The game of bridge that had been taking place was utterly abandoned, as soon as Lady Virginia descended, tidied into elegance again. Her personality dominated the gathering without anyone other than Reggie really noticing. Within moments, she had smoothly and effortlessly redirected the conversation into a discussion of the remarkable achievements of young T. E. Lawrence in the Arabian campaign. It was a reasonably "safe" topic; an exotic enough locale that no one at the tables truly connected it with the war, and even if they had, Lawrence was leading an all-Arab army of resistance. No British lives—other than his own—were involved. He was the darling of the American as well as the British press. He was trailed about by an audacious American reporter. It was painless to find him interesting.

But there was something about the significant looks that she kept casting at Reggie that made him certain she was only biding her time until she could get him alone.
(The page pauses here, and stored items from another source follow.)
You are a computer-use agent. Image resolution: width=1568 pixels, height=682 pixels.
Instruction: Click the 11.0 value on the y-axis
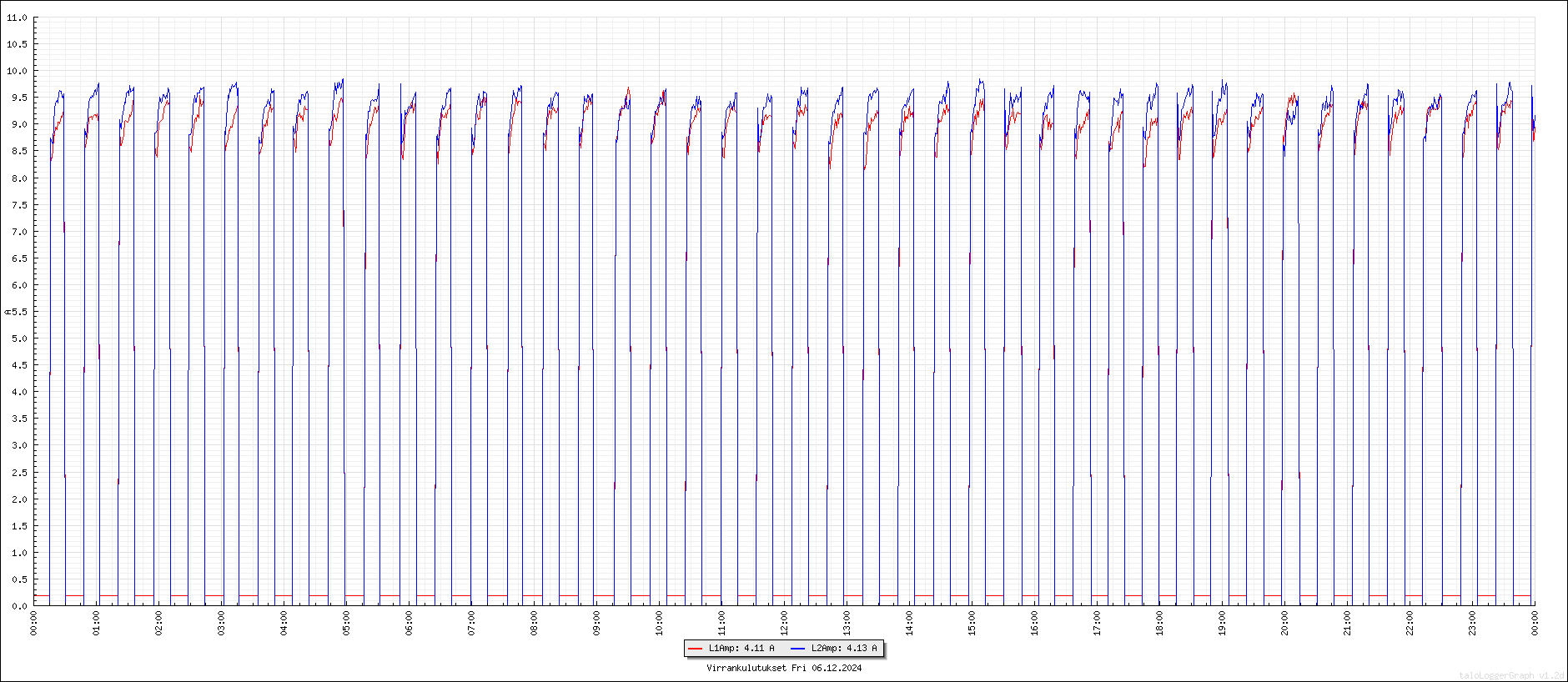pos(17,18)
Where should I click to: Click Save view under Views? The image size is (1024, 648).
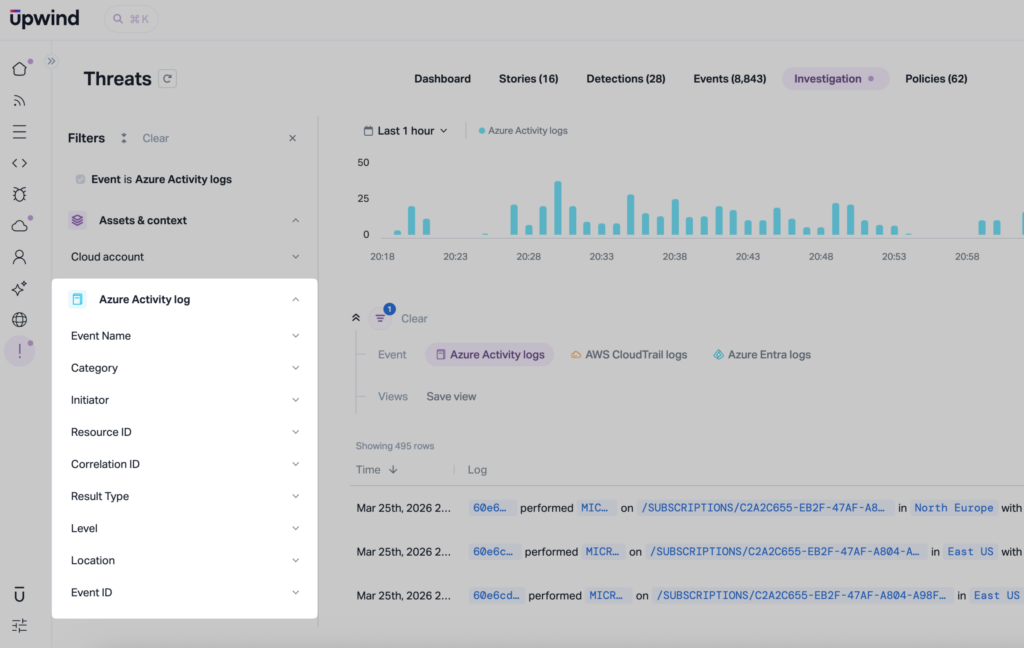coord(450,396)
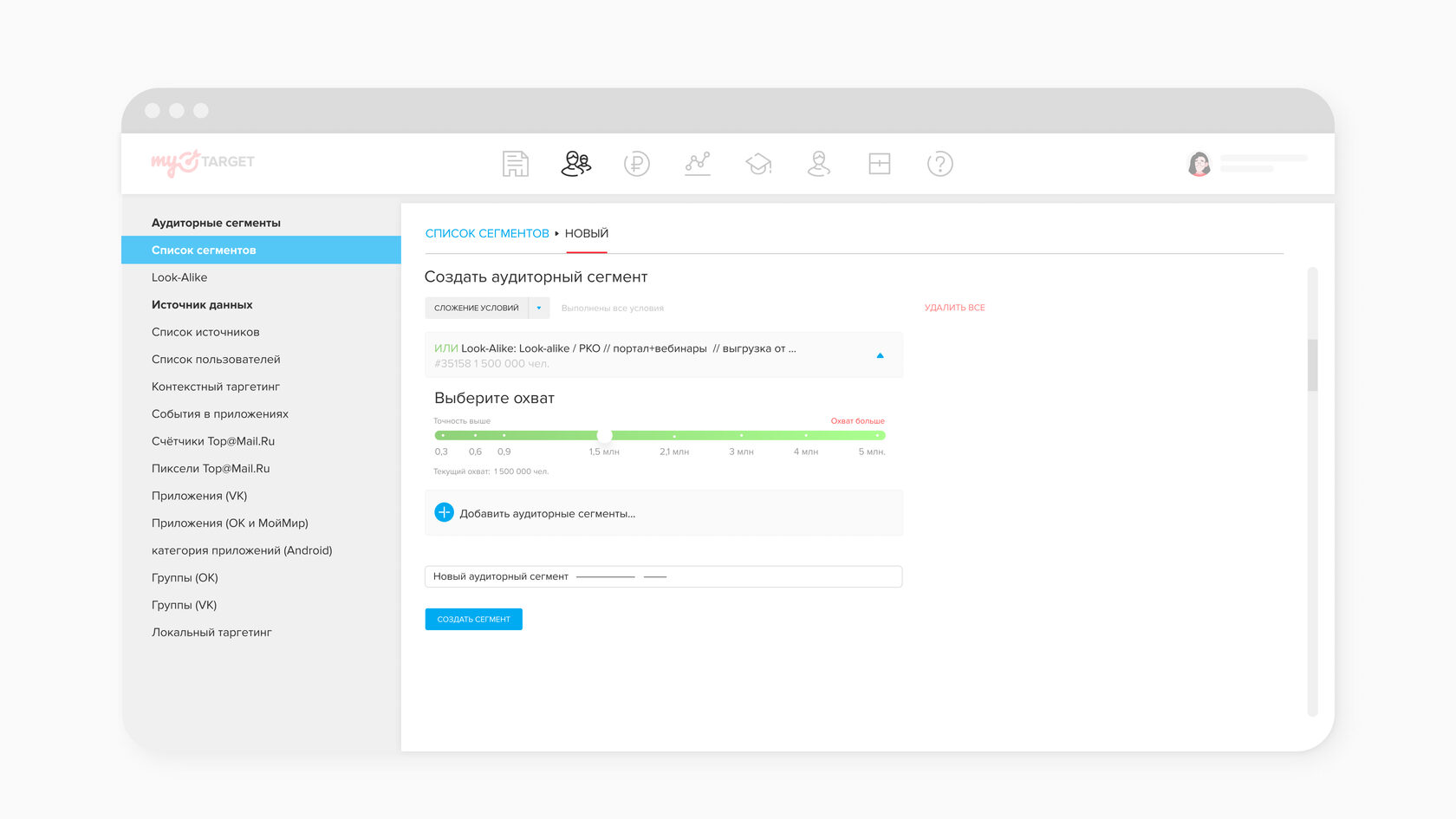Select 'Look-Alike' in the sidebar
This screenshot has height=819, width=1456.
tap(179, 277)
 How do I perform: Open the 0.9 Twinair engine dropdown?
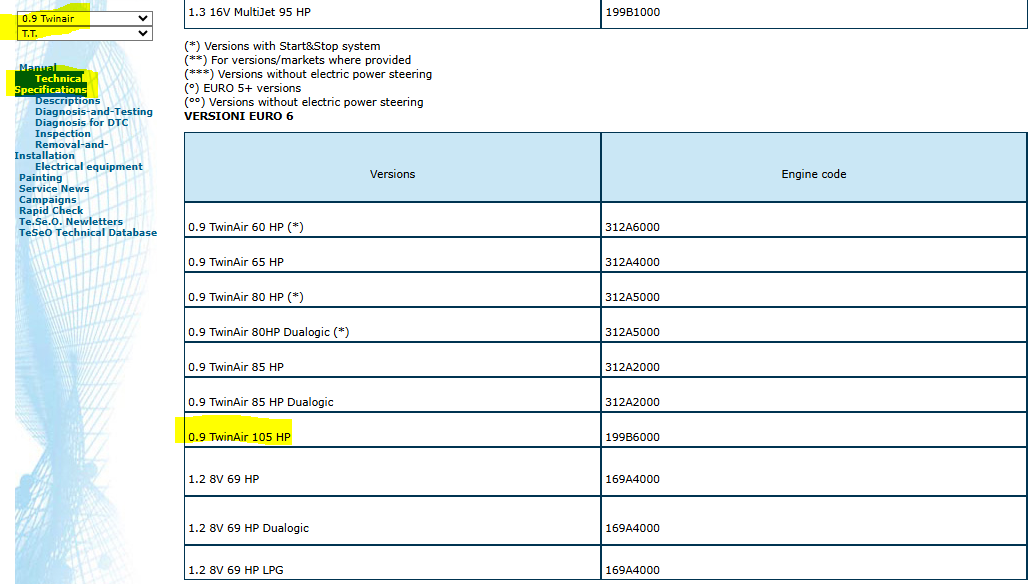pos(84,18)
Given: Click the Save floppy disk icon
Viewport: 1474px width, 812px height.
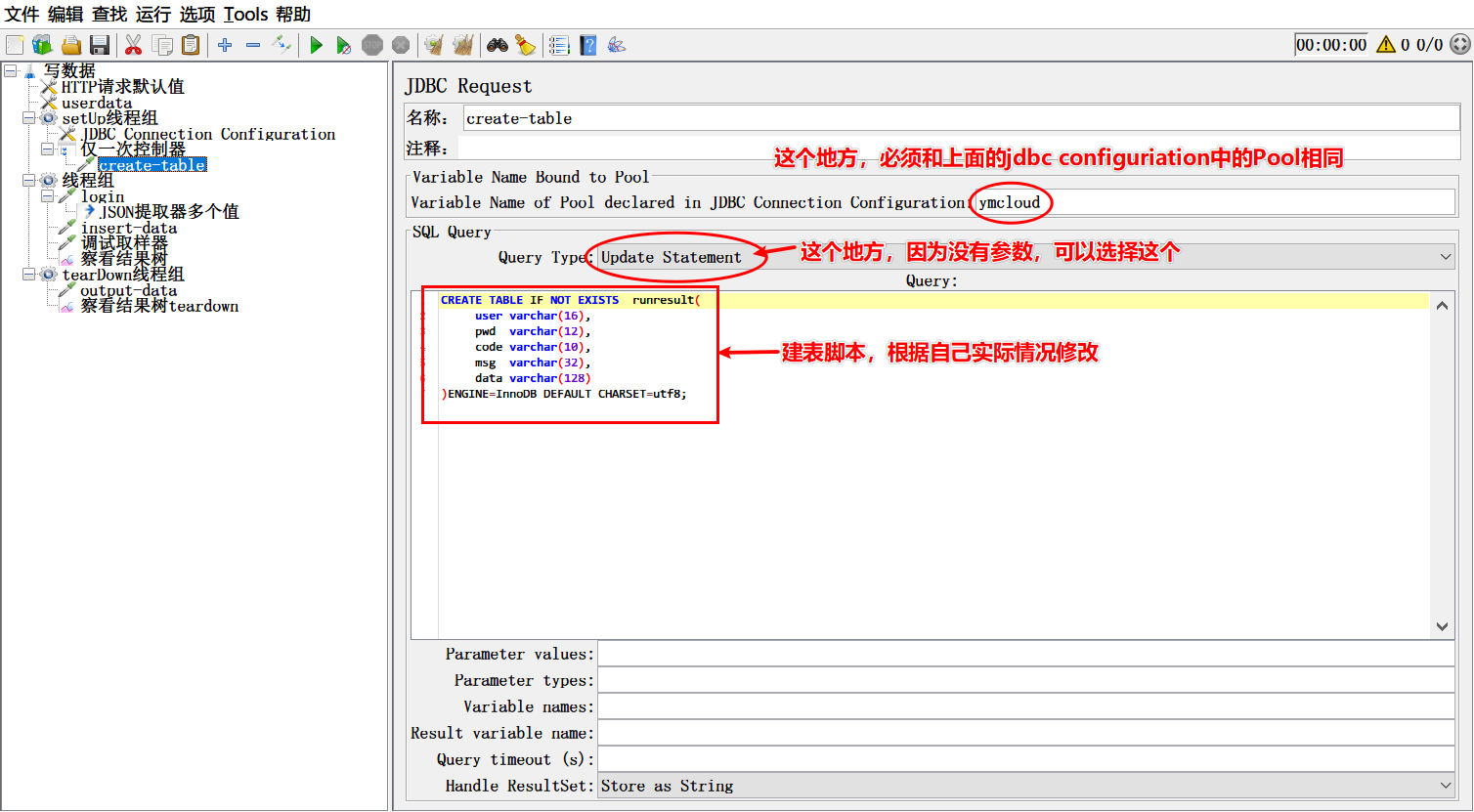Looking at the screenshot, I should tap(99, 45).
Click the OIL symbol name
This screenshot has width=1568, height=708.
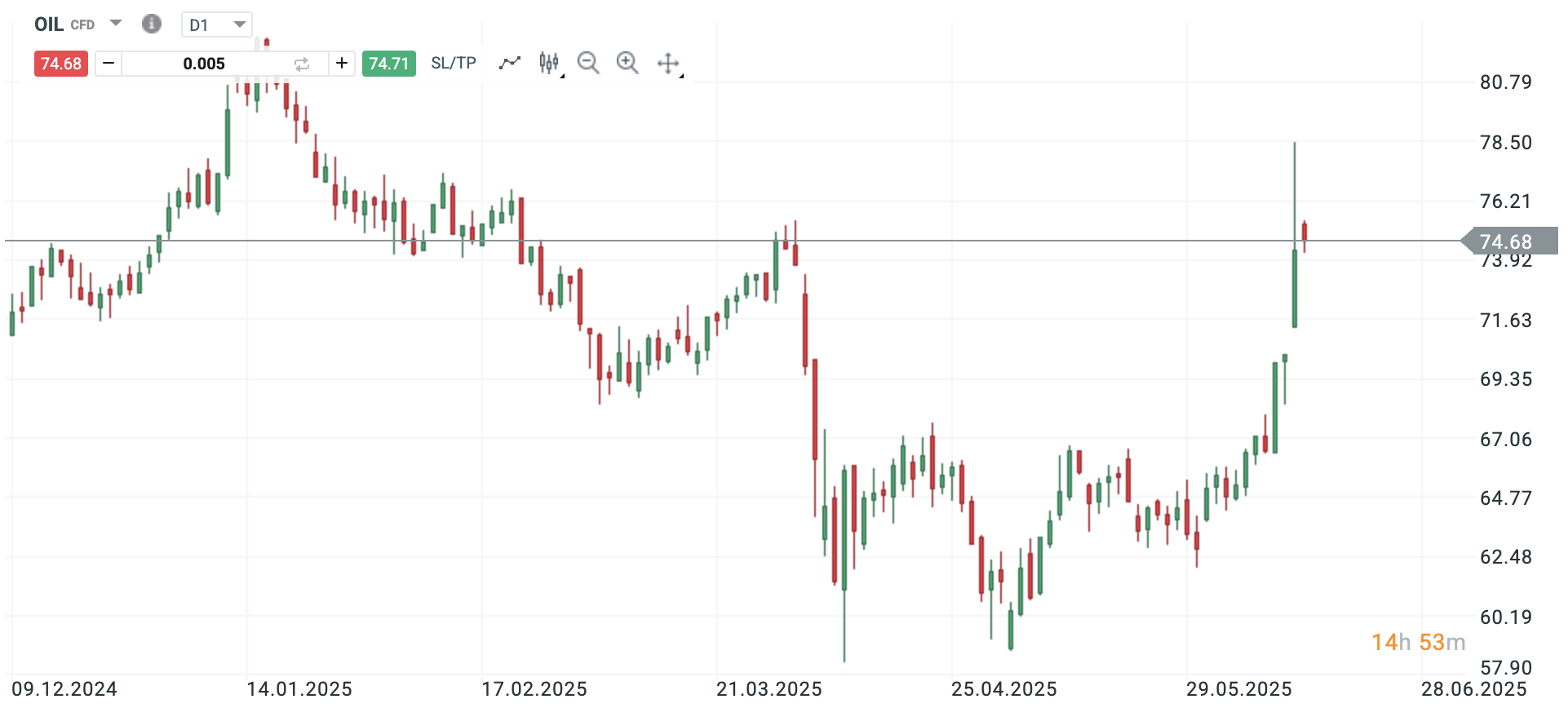(x=49, y=24)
Though why that should be, he couldn't guess.

Unless it had something to do with taking up magic again.

Surely not.

Nevertheless he was glad enough when his Aunt April, Lady Williams, declared that if she was tired, Lady Virginia must be shattered, and the local guests who had come from outside Longacre Park elected to take themselves back to their homes. He was able to slip away unobtrusively, and take to his own bed. Not that he had expected to sleep. His dreams—nightmares, really—had been so terrifying since the beginning of May that if he got three undisturbed hours in a night, it was a good night's rest. Only Doctor Maya's drugs kept the nightmares at bay, and he was beginning to feel uneasy about how much of that stuff he was taking.

He lay down in his bed, expecting to stare at the ceiling for hours, and had just begun to think about what Lady Virginia could want with him. That was when he actually fell asleep due to exhaustion.

Most nights of the last month, he had lain awake for hours, staring up at the ceiling, aware of a feeling of lurking hostility and menace, unable to determine where it came from.

So it was all the more surprising when he fell asleep immediately, and did not dream.